Friday, December 26, 2008

2008 Post-Holiday Commentary

For once, I could actually make it to the dumpsters and see INSIDE!

Usually, both dumpsters are overflowing with the usual Christmas trash (wrapping, discarded boxes from gifts, and the handful of trees--last year, someone actually threw out an ARTIFICIAL tree), but this year was definitely different.

Either they bought less, or wrapped it differently.

I expect to see trees next week or so.

As for decking the halls and cluttering up the yard, I saw more inflatables than anything else--this is not good when you have bored teens wandering the neighborhood in packs looking for mischief. Many of them found it, and consequently were victorious in the knife-wielding teen-vs.-inflatable wars, judging by the number of downed Frosty Snowmen, Santa Clauses, and whatever else was made inflatable for Christmas. Other than that, mostly elderly people blinged up the yards with wooden deer cutouts, pre-formed wire trees, and the occasional manger scene or two.

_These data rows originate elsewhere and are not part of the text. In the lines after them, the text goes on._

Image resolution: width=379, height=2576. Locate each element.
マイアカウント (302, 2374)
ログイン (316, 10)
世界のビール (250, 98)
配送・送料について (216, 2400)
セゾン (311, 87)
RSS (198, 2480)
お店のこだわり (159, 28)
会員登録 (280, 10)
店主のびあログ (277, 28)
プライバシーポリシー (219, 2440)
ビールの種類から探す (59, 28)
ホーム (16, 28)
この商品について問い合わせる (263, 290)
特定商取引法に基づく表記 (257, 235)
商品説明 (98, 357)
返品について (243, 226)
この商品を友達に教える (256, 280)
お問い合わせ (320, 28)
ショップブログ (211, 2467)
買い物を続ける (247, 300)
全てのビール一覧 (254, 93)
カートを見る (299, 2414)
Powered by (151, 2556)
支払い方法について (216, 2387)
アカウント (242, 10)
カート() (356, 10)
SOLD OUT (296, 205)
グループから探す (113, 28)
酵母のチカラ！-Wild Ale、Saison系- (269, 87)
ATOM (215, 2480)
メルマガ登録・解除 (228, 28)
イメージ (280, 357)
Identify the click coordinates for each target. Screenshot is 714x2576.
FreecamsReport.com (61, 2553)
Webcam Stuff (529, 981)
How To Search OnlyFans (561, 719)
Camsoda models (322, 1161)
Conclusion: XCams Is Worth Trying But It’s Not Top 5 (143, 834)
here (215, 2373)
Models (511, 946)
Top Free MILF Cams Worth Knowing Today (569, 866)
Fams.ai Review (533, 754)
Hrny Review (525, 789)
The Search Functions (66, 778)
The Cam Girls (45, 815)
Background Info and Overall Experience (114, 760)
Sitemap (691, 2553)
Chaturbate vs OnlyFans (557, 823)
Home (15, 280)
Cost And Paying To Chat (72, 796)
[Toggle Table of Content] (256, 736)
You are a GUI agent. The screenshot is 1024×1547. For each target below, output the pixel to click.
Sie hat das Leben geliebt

Again, as with Thanksgiving, no holiday dinners to be found going on in the neighborhood churches. No Christmas pageant in the nearby school, and the only Las Vegas-style light show was at the Botanical Garden this year (an annual tradition here).

The economy has a funny way of toning down Christmas to a dull roar, doesn't it? I guess this is what they mean by Silent Night.

Today is a different story, though, I'm sure, with malls and stores up to their necks in returns, or people JUST NOW heading out holiday shopping.

Here's commentary comparing 2005, 2006, and 2007. Looking back, I'd say we effectively pulled the plug on the Christmas machine!

2 comments:

Susy said...

Mr Chiots and I celebrate Christmas but it a low-key way. We only end up spending a couple hundred bucks on presents for all (and the majority of that goes for a few quality already needed gifts for each other, like hiking boots & a microplane grater).

I'm so glad Christmas seemed more low-key this year. I get so sick of the craziness of it all.

jlynne said...

I hate those inflatable lawn ornament things. When my recently late uncle started collecting them, I became obsessed with trying to find out how much petroleum goes into their manufacture, but so far, I haven't found the facts.

You know, I have an artificial tree that I'm ready to replace. I've been debating doing it through freecycle or bringing it to Goodwill. I have a bunch of other holiday decorations that are perfectly good but not for my new house. It's time someone else enjoyed them.